▶ [Exercise goal]
In the match report on Chelsea against Juventus, which players does the text name as scoring a goal in this game?

▶ [Page text]
All the visitors could really do was gum up Chelsea’s attack down the left flank, where Weston McKennie ran himself into the ground chasing Chilwell in the first half. A pity for Massimiliano Allegri that Adrien Rabiot was not as diligent on the other side of the pitch, where James had all the space he needed to pick his passes. 

Further up the pitch Callum Hudson-Odoi crackled with menace, finishing smartly after Ruben Loftus-Cheek showed real composure to poke the ball his way in the box. Hakim Ziyech was not at his most effective until late on but he was empowered to drift wherever he felt necessary off the right flank, often popping up alongside his fellow “half winger” for an overload that was scarcely required against a struggling Juan Cuadrado. When the Juventus defense began to flag in the closing minutes he was ruthless, laying on an assist for Timo Werner that delighted everyone at Stamford Bridge bar Antonio Rudiger, who understandably felt there was a goal in this game for him.

Bodies flew into the box whenever Chelsea had the ball. Their defense was so advanced that Rudiger ended the game with 21 touches in the final third. No Juventus player had more than 16. Thiago Silva, meanwhile, spent almost as much time camped inside the opposition half as his own. That might seem like a risk but not when he is showing the sprightliness of a player half his 37 years to bicycle kick an Alvaro Morata lob off the line. That was the only notable test that the home tea’s goal faced before this match was out of sight.

Perhaps the only player who seemed a somewhat awkward fit was Christian Pulisic, largely because he was not in the side to get involved in the build-up play. He was in theory the fox in the box who would sneak in at the last moment to flick in a cutback. That nearly worked early on when Chilwell delivered low from the left but in the end he was limited to just 20 touches and no goals, his most notable contribution being an undercooked pass to an overlapping Ziyech.

In practice it proved to be Chelsea’s defensive corps, now up to a combined 16 goals in all competitions, who were the ones the ball dropped to in the box. When they could hit them as sweetly as Trevor Chalobah fired home the opener, a finish worthy of any of the strikers at Stamford Bridge tonight, perhaps it really does not matter how well your front three is clicking together.

James, meanwhile, is a walking repudiation to those who ever doubted the hot hand. A player who went without a goal in 46 club games last season has five in 14 this season as well as a boatload of assists. He is seeing the ball in 4K, leathering it every time it comes his way without even the slightest drop off in accuracy. 

A few months ago Tuchel looked to have forged a team that would win the margins, grinding its way to one- or two-goal wins on peerless defensive play. It still can do that (Juventus registered only one shot on target from inside the box) but suddenly this Chelsea team has goals coming from everywhere. It still has one of the world’s deadliest marksmen to throw into the fray. This could get spicy.

▶ [Data lines]
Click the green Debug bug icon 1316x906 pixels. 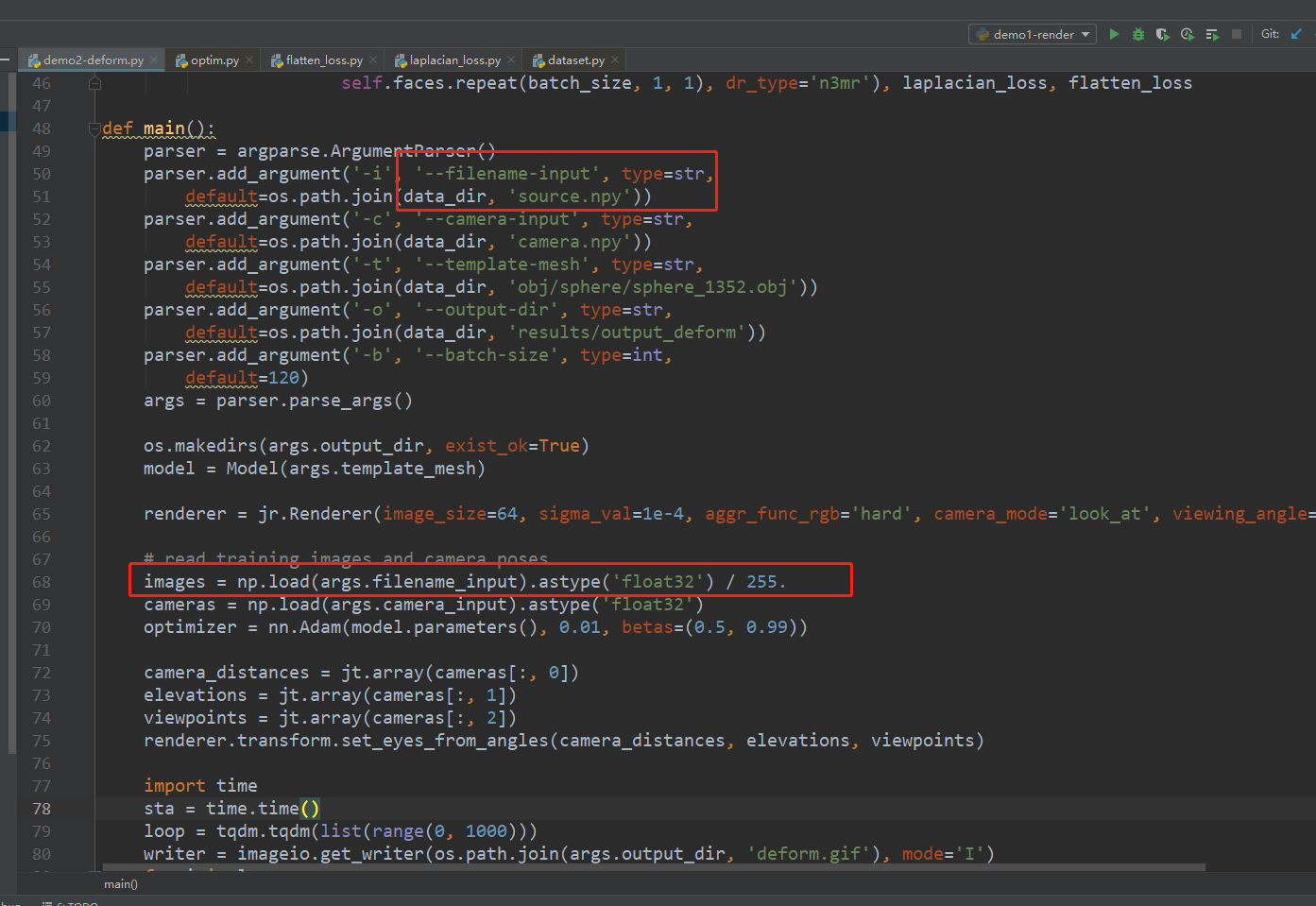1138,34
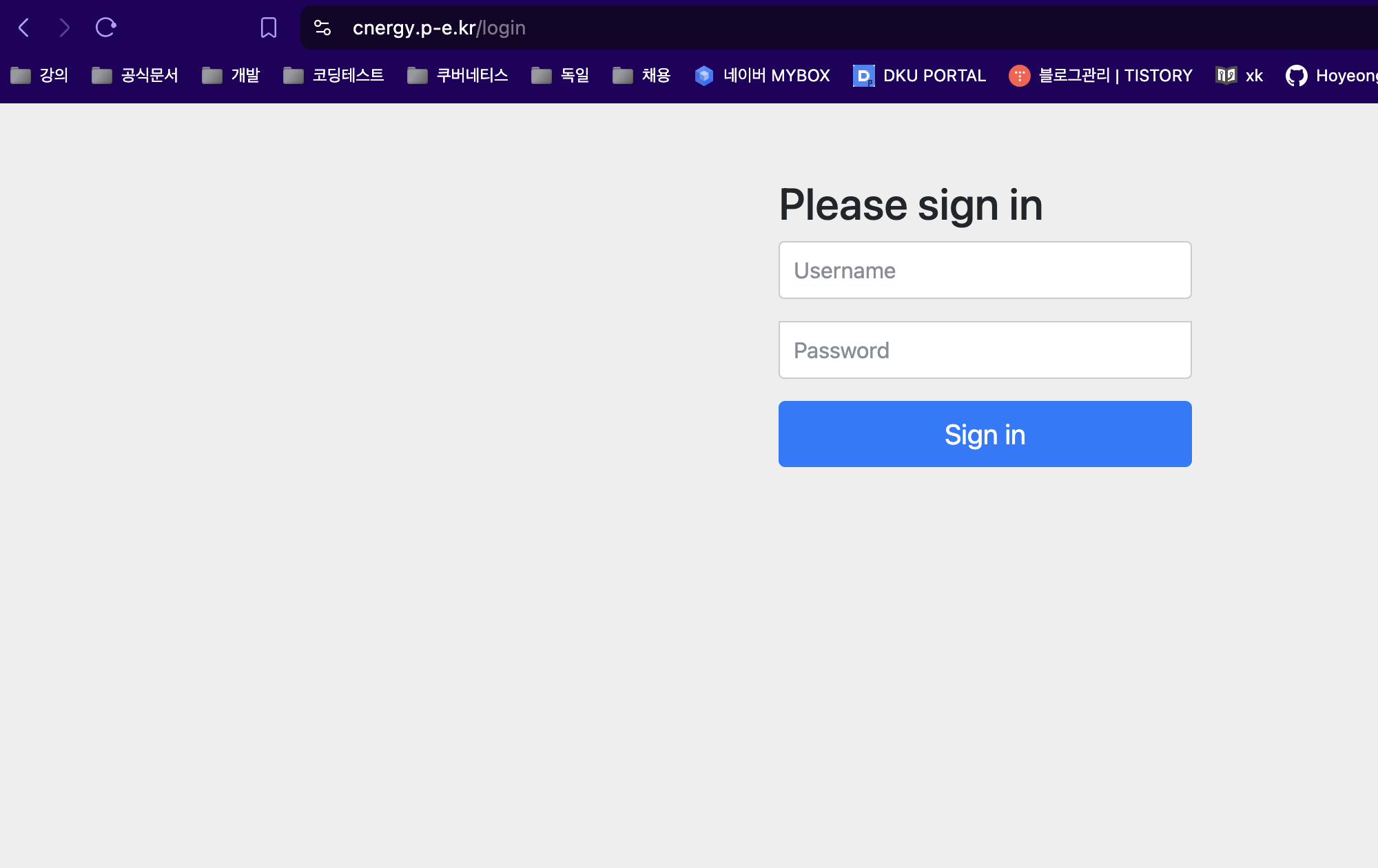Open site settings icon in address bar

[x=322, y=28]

▶ [Output of the task]
Trevor Chalobah, Callum Hudson-Odoi, Timo Werner